Segundo a Aneel, por questão de segurança, não é possível permitir a abertura do parque com a atual rede de alta tensão. Inicialmente, a multa aplicada foi de R$ 2,8 milhões e o prazo para a regularização da situação, de 90 dias. A CEB recorreu e conseguiu reduzir a penalidade para R$ 1,1 milhão e alongar o período para acertar a situação para 240 dias (oito meses), que começaram a ser contados em 23 de abril, quando o auto de infração foi oficializado. Caso a situação persista, a Aneel deverá aplicar outro auto de infração de R$ 1,7 milhão.
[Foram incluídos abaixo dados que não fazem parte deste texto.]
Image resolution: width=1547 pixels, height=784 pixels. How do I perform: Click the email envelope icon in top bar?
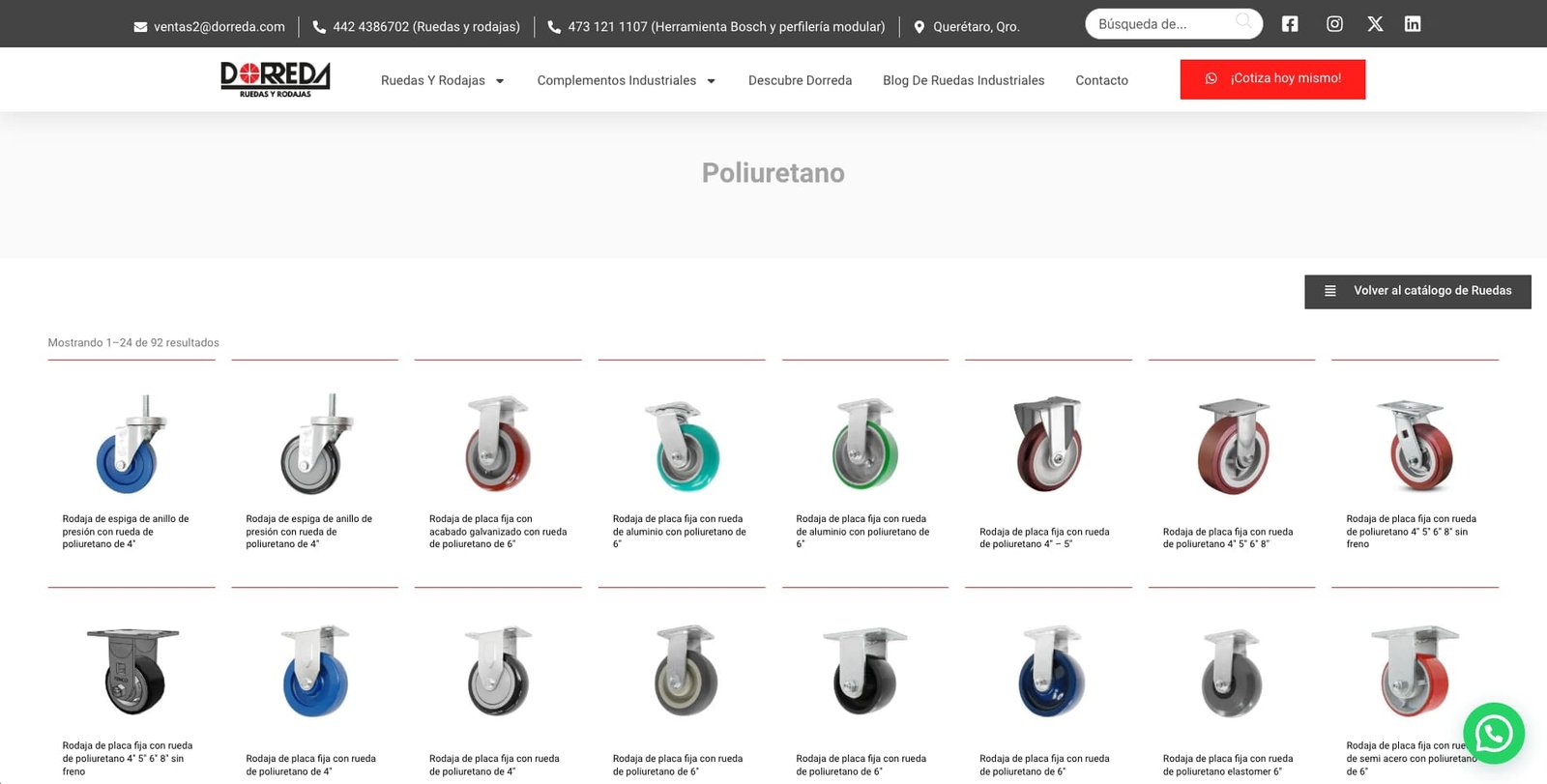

A Administração Regional de Taguatinga já isolou duas quadras de esportes, a PEC e a pista de skate (próxima a rua 12 da Vicente Pires), o campo de futebol e o estacionamento (localizados na entrada da Rua 10 da Vicente Pires), pista de Cooper (entre a Rua 8 de Vicente Pires e o ginásio), a lateral do estacionamento em frente ao Centro Cultural, o parque infantil e parte do estacionamento da Administração do Taguaparque.
A princípio, a solução da CEB para o problema no Taguaparque é a compactação da rede de alta tensão, com apenas um cabo, teoricamente, seguro.
Os recursos para o projeto partirão da Secretaria de Obras. A pasta afirmou que aguarda informações da CEB para liberar o dinheiro.